Week 3: Day 2

Dec 16, 2024

Scripture: Luke 2:6-7; James 4:1-10

The digs were humble at best. A "no vacancy" sign and a barn and a feeding trough. He came in to a world that thought it had no room for him. He came, not in a palace as a king, but in a manger as hayseed He was born in a stable to parents who were so uninfluential that they could not convince their way into a real hotel room.

The king of the universe, the maker of the stars, the One by and through whom all things have their being, took his first breath in a humility that no one saw coming. A humility that, to be honest, is unsettling and difficult to acknowledge, because we are not quite sure what to do with it.


Tim Keller says,

"The problem is that it takes great humility to understand humility." The king in a manger is bigger than we want to admit. Born in a manger and killed on a tree, this man would take his first breath and his last breath and all of the ones in between in a humility that we can hardly begin to understand.

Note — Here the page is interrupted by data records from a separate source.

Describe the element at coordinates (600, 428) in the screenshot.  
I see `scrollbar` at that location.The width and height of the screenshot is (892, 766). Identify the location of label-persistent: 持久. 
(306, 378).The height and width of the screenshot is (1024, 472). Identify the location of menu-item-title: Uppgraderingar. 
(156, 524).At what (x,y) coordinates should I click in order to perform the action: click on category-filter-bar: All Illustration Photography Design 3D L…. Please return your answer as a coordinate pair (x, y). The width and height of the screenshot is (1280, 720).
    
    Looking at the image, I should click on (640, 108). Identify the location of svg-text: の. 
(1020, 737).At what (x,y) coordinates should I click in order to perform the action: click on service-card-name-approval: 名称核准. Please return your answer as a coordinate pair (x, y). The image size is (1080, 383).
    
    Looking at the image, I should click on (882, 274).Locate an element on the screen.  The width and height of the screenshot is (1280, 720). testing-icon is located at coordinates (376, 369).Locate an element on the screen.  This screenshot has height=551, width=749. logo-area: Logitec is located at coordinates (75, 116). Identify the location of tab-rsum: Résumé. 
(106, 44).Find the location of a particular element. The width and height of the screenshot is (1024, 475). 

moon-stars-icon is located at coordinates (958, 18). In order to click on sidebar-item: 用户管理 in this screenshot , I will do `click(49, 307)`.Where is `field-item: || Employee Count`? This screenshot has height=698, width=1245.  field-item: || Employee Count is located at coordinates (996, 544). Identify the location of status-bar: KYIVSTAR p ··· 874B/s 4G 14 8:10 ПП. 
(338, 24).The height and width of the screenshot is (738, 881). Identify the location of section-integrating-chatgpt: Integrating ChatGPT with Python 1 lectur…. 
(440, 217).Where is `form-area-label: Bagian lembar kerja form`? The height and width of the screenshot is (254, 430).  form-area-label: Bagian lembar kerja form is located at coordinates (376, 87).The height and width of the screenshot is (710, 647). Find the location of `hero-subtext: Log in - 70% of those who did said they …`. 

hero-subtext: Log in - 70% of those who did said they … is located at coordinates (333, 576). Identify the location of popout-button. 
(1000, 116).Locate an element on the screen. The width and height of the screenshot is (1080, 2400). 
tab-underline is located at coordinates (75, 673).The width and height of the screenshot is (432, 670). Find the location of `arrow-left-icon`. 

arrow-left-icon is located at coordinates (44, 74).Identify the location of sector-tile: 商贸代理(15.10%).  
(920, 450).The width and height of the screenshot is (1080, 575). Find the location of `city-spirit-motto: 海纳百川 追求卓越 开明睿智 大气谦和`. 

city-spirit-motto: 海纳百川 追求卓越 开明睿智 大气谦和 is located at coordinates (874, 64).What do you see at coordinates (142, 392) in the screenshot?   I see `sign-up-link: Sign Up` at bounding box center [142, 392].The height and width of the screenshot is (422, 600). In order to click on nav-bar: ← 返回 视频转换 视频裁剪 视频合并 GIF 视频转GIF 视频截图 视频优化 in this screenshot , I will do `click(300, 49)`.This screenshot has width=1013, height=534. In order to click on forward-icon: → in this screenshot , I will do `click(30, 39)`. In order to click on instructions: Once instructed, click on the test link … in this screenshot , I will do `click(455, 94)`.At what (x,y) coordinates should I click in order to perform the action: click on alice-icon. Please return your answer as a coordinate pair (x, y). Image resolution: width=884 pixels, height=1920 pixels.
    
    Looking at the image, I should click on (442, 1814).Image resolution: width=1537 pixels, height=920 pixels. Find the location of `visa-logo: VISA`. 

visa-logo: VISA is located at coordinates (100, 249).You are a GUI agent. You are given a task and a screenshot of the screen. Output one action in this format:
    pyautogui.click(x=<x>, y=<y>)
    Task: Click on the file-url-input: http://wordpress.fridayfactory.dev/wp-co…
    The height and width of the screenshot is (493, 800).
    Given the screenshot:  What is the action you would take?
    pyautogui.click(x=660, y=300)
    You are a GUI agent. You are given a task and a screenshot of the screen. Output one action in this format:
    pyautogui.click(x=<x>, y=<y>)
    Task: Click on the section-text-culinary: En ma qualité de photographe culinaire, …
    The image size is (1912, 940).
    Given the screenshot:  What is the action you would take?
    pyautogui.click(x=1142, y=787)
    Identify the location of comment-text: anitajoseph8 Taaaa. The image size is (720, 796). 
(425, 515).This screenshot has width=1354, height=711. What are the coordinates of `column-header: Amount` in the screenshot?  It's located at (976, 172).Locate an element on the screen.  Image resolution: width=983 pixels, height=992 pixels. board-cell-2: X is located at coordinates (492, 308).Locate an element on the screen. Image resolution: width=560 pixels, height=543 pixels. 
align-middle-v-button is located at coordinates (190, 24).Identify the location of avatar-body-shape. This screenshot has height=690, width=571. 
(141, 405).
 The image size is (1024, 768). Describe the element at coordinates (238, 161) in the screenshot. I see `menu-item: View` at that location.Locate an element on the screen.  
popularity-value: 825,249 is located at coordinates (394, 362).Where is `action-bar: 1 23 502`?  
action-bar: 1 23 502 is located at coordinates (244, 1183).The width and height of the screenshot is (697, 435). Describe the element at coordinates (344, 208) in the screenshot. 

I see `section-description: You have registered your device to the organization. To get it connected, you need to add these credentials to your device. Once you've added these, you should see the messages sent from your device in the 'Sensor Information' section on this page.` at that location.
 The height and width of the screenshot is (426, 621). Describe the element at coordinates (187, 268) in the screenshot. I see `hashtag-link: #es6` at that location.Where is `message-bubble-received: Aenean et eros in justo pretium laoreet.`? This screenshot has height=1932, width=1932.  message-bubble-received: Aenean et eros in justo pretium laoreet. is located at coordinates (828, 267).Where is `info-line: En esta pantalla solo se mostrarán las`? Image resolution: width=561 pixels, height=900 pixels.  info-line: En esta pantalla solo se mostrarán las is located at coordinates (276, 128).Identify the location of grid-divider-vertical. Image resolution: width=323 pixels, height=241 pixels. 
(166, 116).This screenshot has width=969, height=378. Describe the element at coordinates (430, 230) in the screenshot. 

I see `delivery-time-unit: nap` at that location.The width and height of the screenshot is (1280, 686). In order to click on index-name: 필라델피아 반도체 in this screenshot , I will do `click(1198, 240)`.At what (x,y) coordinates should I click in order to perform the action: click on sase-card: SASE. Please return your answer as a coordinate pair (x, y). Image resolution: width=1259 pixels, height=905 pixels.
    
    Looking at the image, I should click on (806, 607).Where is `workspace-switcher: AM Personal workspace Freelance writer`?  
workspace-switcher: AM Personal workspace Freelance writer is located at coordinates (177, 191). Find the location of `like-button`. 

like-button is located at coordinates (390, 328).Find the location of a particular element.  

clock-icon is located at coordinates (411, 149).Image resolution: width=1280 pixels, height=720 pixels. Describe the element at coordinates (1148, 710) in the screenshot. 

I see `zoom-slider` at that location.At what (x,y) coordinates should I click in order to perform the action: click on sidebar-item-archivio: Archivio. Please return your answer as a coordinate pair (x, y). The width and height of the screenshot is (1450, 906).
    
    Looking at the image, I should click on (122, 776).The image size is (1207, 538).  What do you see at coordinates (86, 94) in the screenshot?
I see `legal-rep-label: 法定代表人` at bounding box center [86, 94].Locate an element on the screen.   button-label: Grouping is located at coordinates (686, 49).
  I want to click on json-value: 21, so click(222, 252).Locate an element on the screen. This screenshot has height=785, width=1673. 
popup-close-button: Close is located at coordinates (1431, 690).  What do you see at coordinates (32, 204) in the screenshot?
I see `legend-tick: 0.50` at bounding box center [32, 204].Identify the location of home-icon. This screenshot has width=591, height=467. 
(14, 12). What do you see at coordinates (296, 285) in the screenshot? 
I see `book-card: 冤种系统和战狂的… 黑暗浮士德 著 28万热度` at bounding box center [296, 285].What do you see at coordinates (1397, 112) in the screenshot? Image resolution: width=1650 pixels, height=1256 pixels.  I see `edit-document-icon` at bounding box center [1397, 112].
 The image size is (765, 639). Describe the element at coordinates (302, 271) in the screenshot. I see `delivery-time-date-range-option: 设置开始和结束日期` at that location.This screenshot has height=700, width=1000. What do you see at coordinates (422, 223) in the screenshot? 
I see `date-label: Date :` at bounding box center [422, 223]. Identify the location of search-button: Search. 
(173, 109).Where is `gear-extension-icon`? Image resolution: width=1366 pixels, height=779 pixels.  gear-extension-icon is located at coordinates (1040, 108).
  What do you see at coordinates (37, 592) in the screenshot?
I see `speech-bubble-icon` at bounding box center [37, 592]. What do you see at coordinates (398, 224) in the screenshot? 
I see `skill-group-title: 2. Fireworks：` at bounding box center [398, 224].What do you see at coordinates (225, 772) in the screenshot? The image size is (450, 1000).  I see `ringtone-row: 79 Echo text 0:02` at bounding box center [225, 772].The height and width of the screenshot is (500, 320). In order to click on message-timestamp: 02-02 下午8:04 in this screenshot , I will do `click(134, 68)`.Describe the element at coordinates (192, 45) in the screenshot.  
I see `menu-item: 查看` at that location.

The stable is the place to dig deeply into this humility. In our confusion and inability to understand, James says he gives more grace.


The humble one gives us more grace than we could ever need to tread the waters of what feels unattainable. He gives us the grace to look around: at our lives and our homes and under our trees. He gives us the grace to deal with what we will find as we put on the lenses of humility. And, as we dive into the stable, he will draw nearer to us.


Prayer:

Lord Jesus, teach me to be generous. Teach me to serve you as you deserve, To give and not to count the cost, To fight and not to heed the wounds, To toil and not to seek for rest, To labor and not to seek reward, Except that of knowing that I do your will. Amen.